Good ADRs admit downsides. No decision is perfect.

Good:

### Negative
- Setup complexity: Users must build QEMU from source
- CI build time: ~4 minutes on first run

Bad:

### Consequences
- Better testing
- More accurate emulation
(No admission of downsides)

3. Status Lifecycle

Proposed → Accepted → [Deprecated | Superseded]
  • Proposed: Under discussion, not yet implemented
  • Accepted: Implemented and active
  • Deprecated: No longer recommended, but code remains
  • Superseded by ADR-XXX: Replaced by new decision

Update status when circumstances change.

Decisions often build on or conflict with previous ones:

## Related Decisions
- [ADR-001: Pi 4 Only](adr-001-pi-only.md) - Why we need raspi4b specifically
- [ADR-003: Network Abstraction](adr-003.md) - Plans for multi-device support

Numbering Convention

ADRs are numbered sequentially with zero-padding:

  • adr-001-pi-only.md
  • adr-002-qemu-9.md
  • adr-003-network-device-trait.md

Numbers are permanent.

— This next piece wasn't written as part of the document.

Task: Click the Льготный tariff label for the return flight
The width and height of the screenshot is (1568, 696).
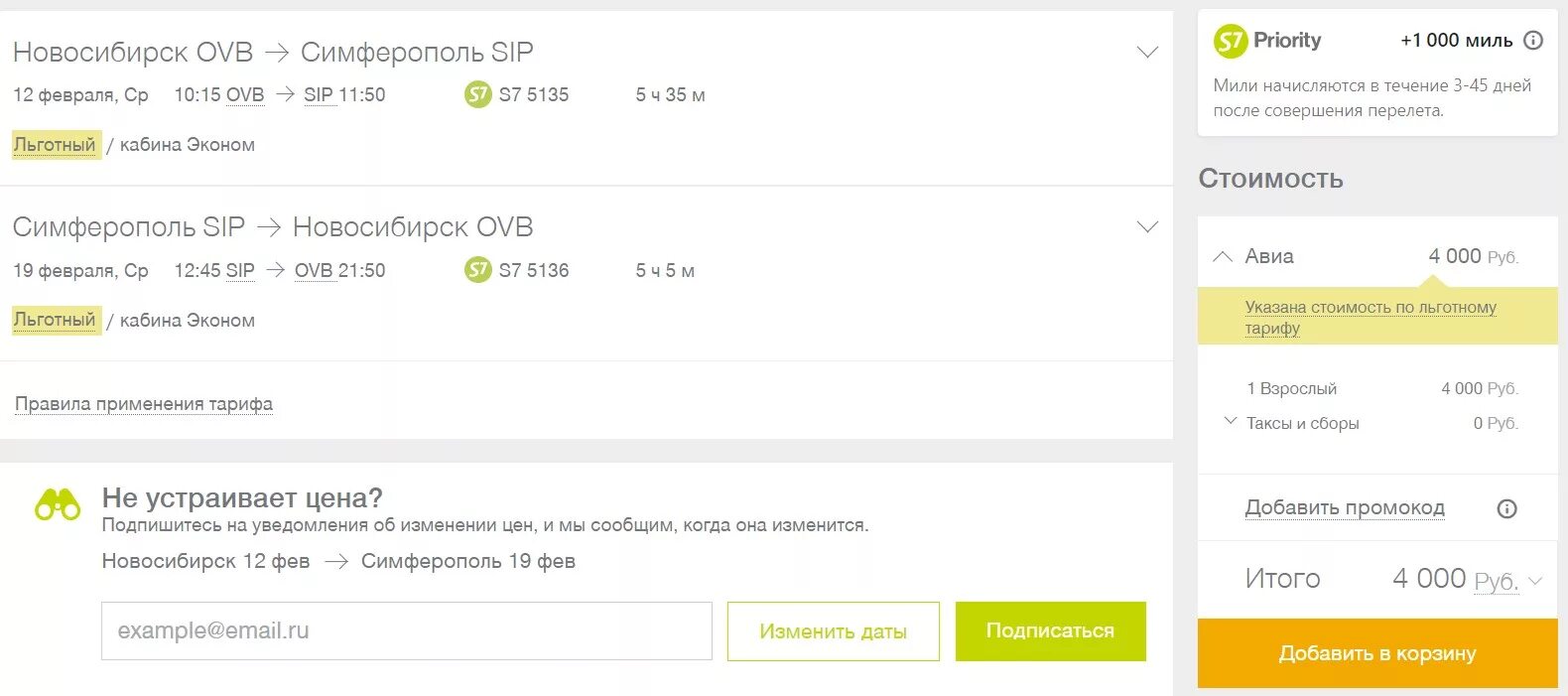Action: point(56,320)
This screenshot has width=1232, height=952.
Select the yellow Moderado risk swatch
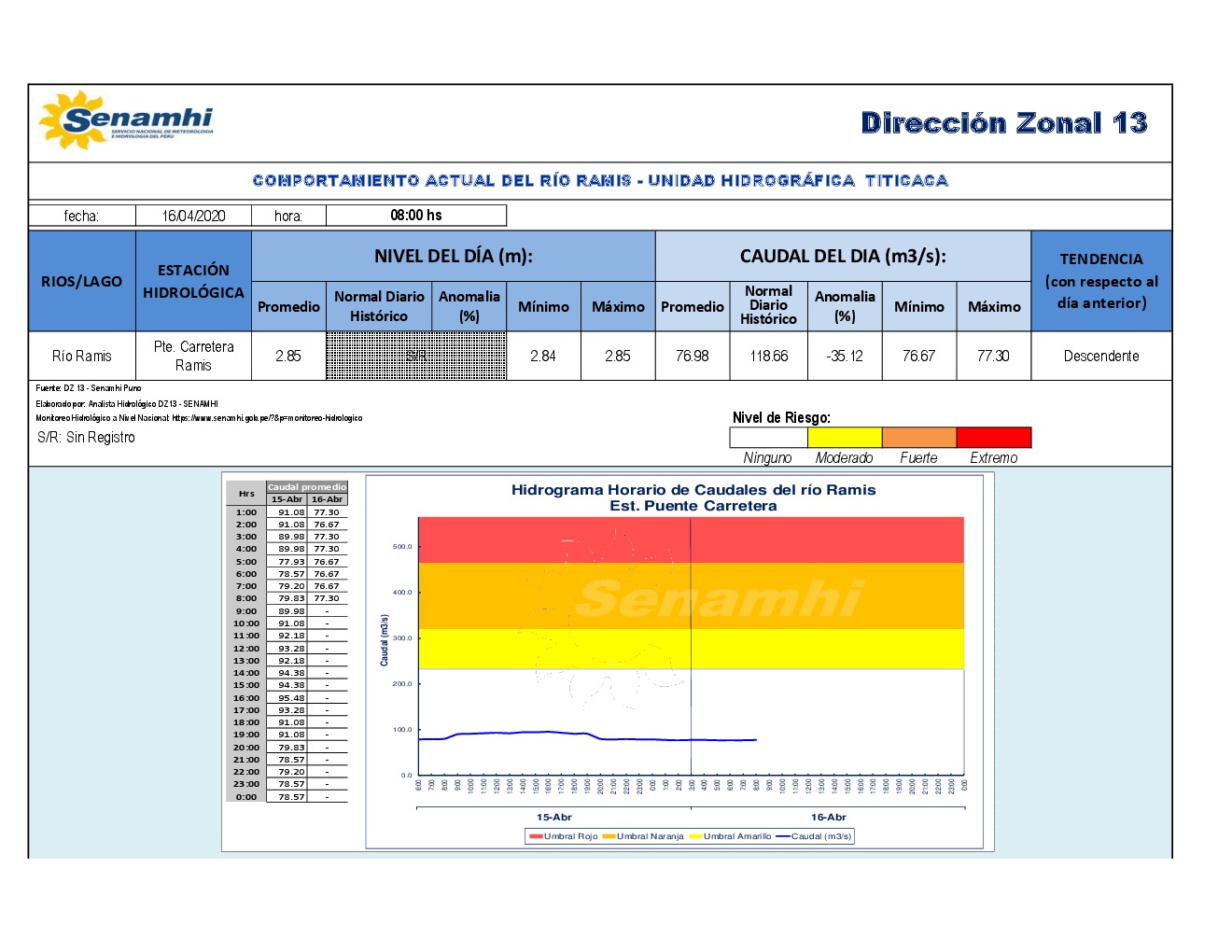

If ADR-002 is superseded, we create ADR-004 (not rename ADR-002).

File Naming

Format: adr-NNN-short-slug.md

Examples:

  • adr-001-pi-only.md
  • adr-002-qemu-9.md
  • adr-1-raspberry-pi-4-only-target-platform.md (too long, no zero-padding)

Examples in This Project

ADR-001: Raspberry Pi 4 Only

Type: Platform choice (one-way door) Demonstrates: Clear rationale for rejecting multi-platform, detailed reversal plan

ADR-002: QEMU 9.0+ Requirement

Type: External dependency requirement Demonstrates: “Why Not” alternatives section, multiple implementation options

ADR-003: Network Device Abstraction

Type: Future-facing design (abstraction for 1 implementation) Demonstrates: Three options with honest pros/cons, migration path, design pattern comparisons

ADR-004: Linux Kernel Filesystem Structure

Type: Code organization (maintainability choice) Demonstrates: Practical benefits prioritized over strict conformance, clear deviation policy

ADR-005: Multi-Board Support Strategy

Type: Future-facing architecture (multi-platform preparation) Demonstrates: Hybrid approach reasoning, four alternatives compared, deferred implementation

Anti-Patterns to Avoid

“Implementation Masquerading as ADR”

# ADR-006: UART Driver Implementation
## Decision
The UART driver uses PL011 registers at 0xFE201000...

→ This is implementation detail, belongs in module docs.

“No Alternatives Shown”

## Decision
We use Rust.

→ If there’s no real choice, don’t write an ADR.

“Bias Toward Decision”

## Alternatives
1. Direct GENET usage - terrible, inflexible, bad
2. Trait abstraction - perfect, elegant, future-proof

→ Be honest about trade-offs.

ADR Workflow

  1. Identify decision: Recognize a significant architectural choice
  2. Draft ADR: Use template, fill in context/alternatives
  3. Discuss if needed: For team projects; solo projects can skip
  4. Implement: Make the change
  5. Finalize ADR: Update with actual implementation details
  6. Commit together: ADR and implementation in same PR/commit

For DaedalusOS (solo project), ADRs can be written during or after implementation, as long as rationale is captured while fresh.